Krista, Zack, Tony, Steve, Parag, Marco

Agenda and Notes:

condor_off -peaceful to a remote machine does not shut down the daemons and python bindings has bug that prevents a peaceful shutdown.

  • Bug report has been filed: htcondor-admin 27971
  • No changes from last meeting

When using glexec, HTCondor tars up results as the job user, then pipes the tar'd content to the condor user and untars it as the HTCondor user. This effectively doubles the disk space used by the job.

  • There should be a solution shortly for this problem

In a recent change to the GWMS the CCBs can be set explicitly and be multiple (for redundancy and load balance). If the user specifies too many the system seems not to work (even if I did not find the exact error, communications are broken). Is there a limit to the number of CCBs specified in CCB_ADDRESS? What breaks? Where can I see it?

  • Should be no limit
  • breaks between 10 and 20 - 10 works, 20 fails
  • turn up debugging and send error report to HTCondor team

Running on Gordon (SDSC) the STARTER started failing to write files with errno 28: could be some file system error like "no space” or “no inodes” or too many files in directory but checks for all of these seem negative when I looked. The error went away and things restarted. Any suggestion of what could have caused the error and how to dig further if it happens again? The file system where the error was seen is Luster.

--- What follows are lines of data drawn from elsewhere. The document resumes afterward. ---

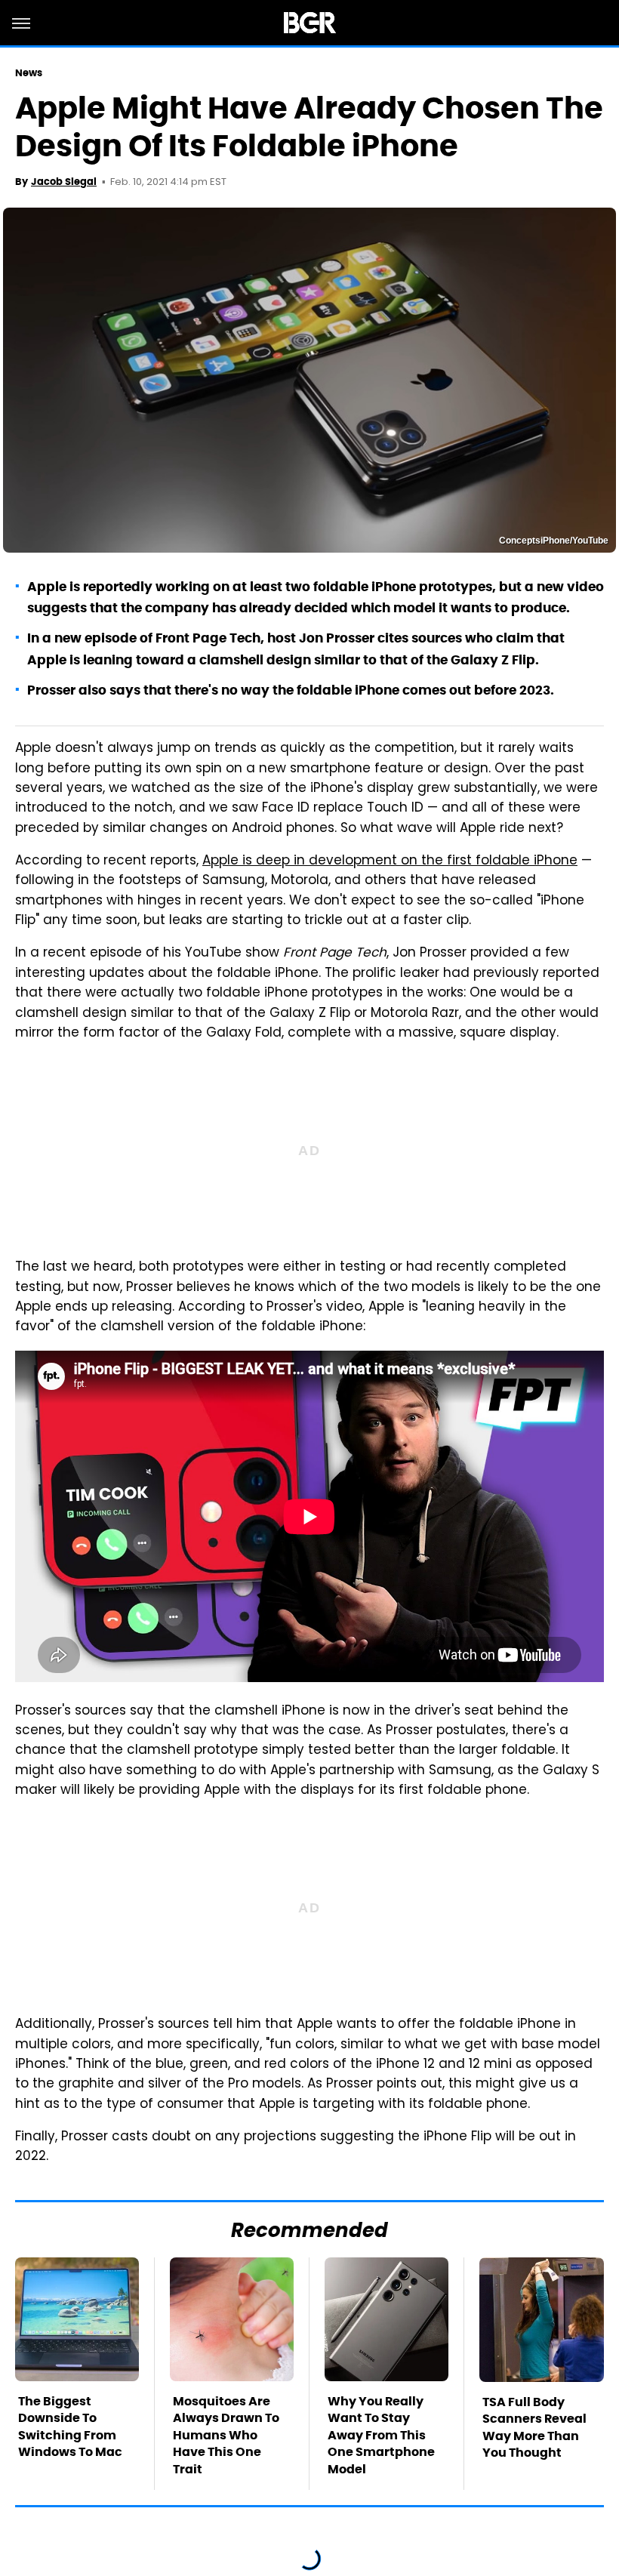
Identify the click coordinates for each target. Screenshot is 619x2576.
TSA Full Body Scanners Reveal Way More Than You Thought (534, 2427)
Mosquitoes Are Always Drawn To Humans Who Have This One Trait (226, 2435)
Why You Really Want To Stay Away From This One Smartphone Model (381, 2435)
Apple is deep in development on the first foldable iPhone (389, 861)
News (28, 72)
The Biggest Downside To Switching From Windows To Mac (70, 2426)
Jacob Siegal (64, 181)
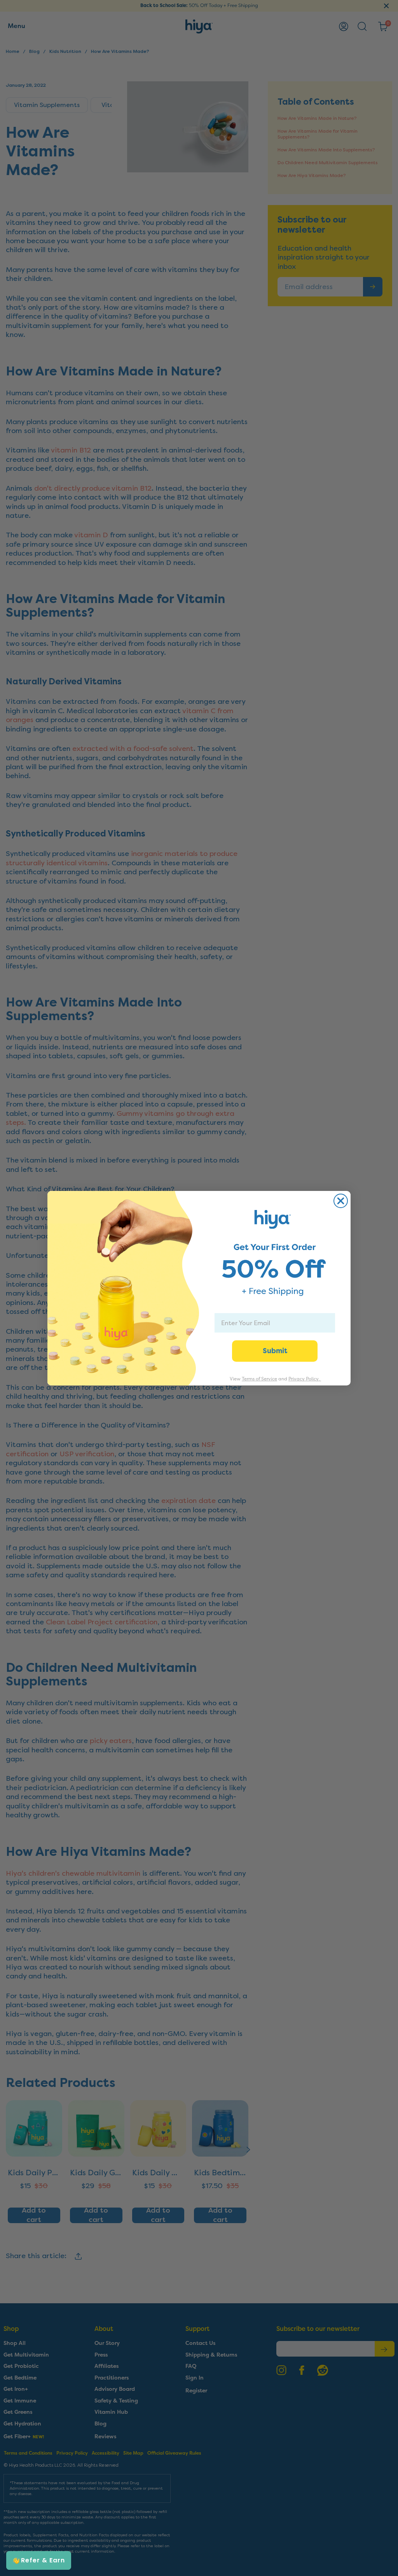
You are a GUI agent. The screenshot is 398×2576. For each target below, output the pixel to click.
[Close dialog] (340, 1201)
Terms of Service (259, 1378)
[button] (38, 2560)
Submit (275, 1351)
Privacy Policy (303, 1378)
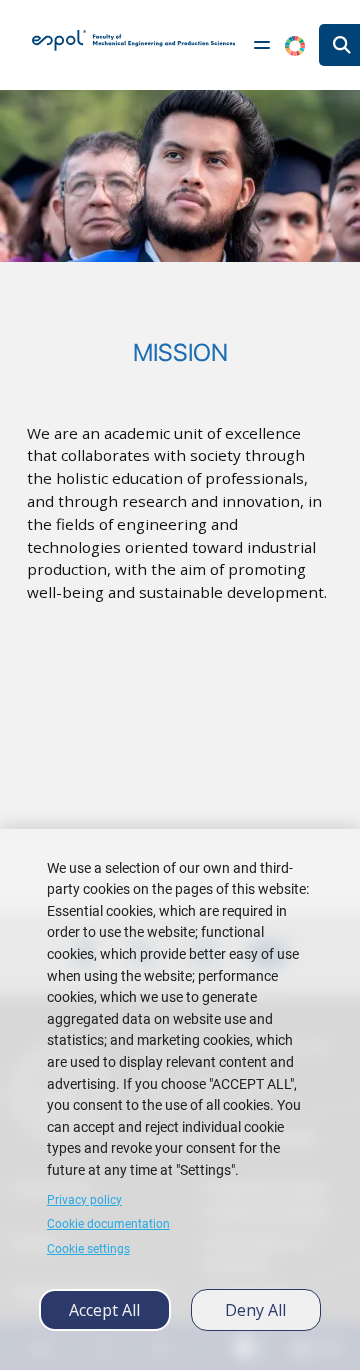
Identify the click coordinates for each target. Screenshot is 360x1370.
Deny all (255, 1310)
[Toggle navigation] (262, 45)
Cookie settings (88, 1249)
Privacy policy (84, 1200)
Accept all (104, 1310)
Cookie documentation (108, 1224)
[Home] (133, 40)
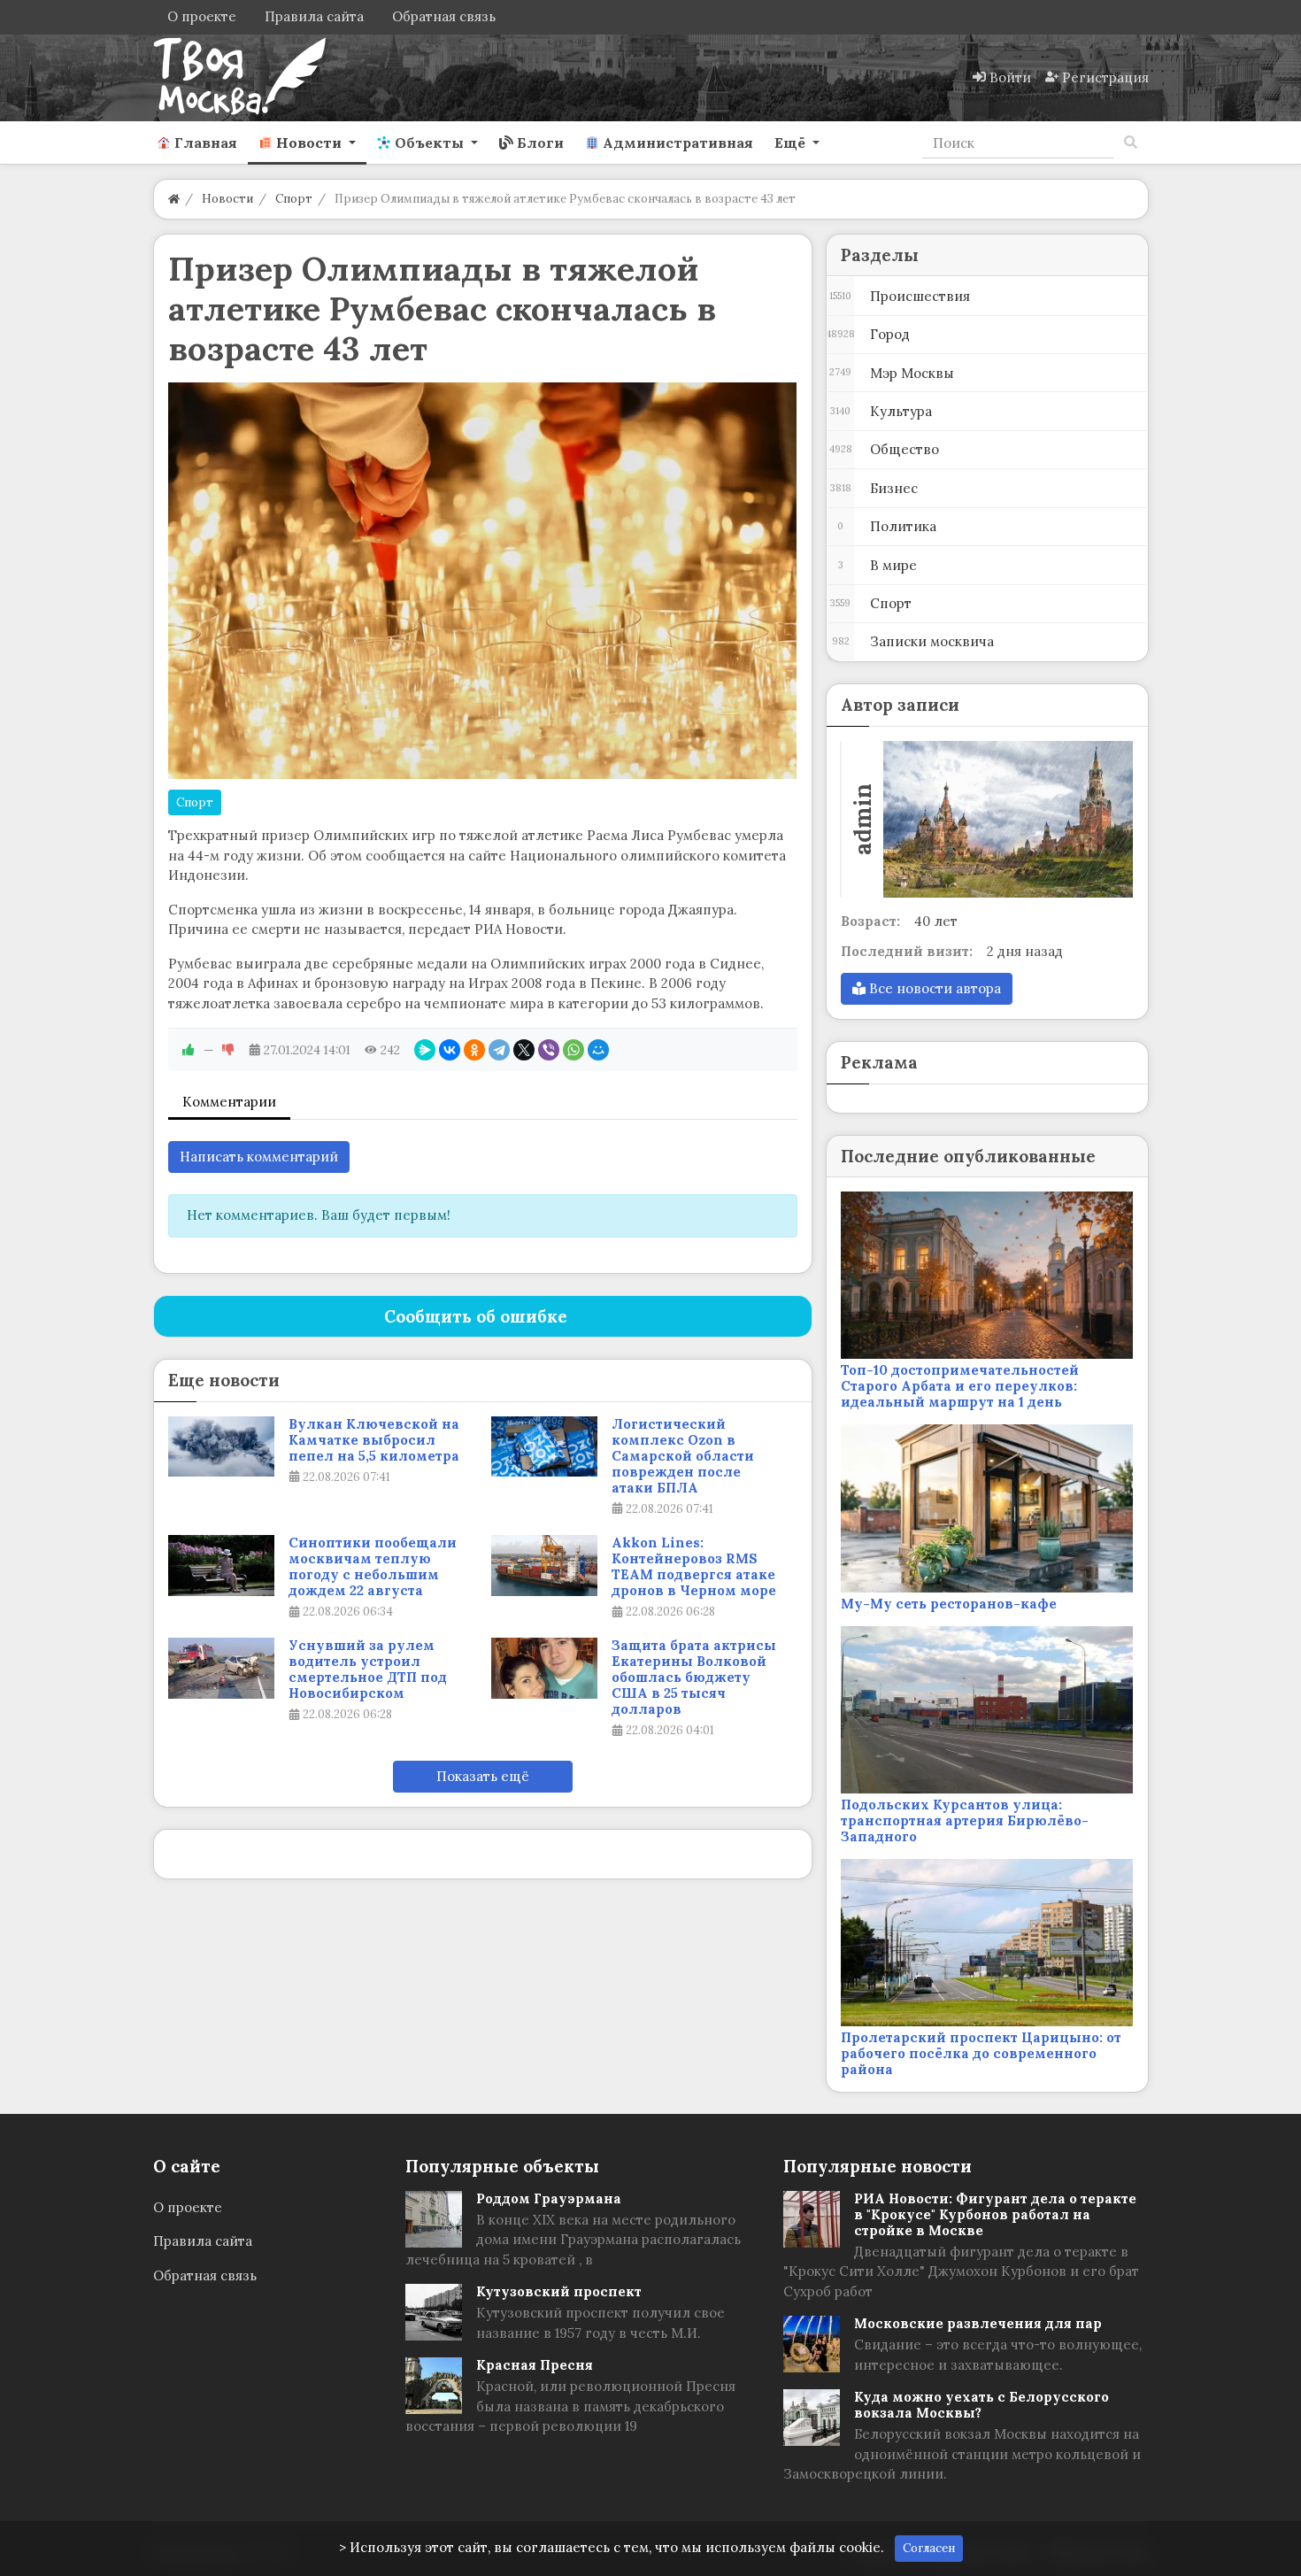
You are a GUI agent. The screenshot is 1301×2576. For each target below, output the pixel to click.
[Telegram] (499, 1049)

  • from Zach: sometimes it maybe on the Starter, sometimes may be on the Shadow maybe there was a user quota possibly a lustre error
  • Sent error message to list - definitely happening on the Starter side
  • not much extra info available since it is a kernel message and HTCondor passes back all the info it has

Status of nova gahp

  • No change, communication black hole

Status of GCE gahp

  • Thought there was a gahp with the old API that broke when Google changed APIs
  • Will have to check on the status

Weird warning message when upgrading to HTCondor 8.3.5

  • Turns out to be harmless and safe to ignore. It is related to IPv6 code. The FNAL nodes do not have IPv6 enabled, which is the cause for the warning. Will be fixed in 8.3.6.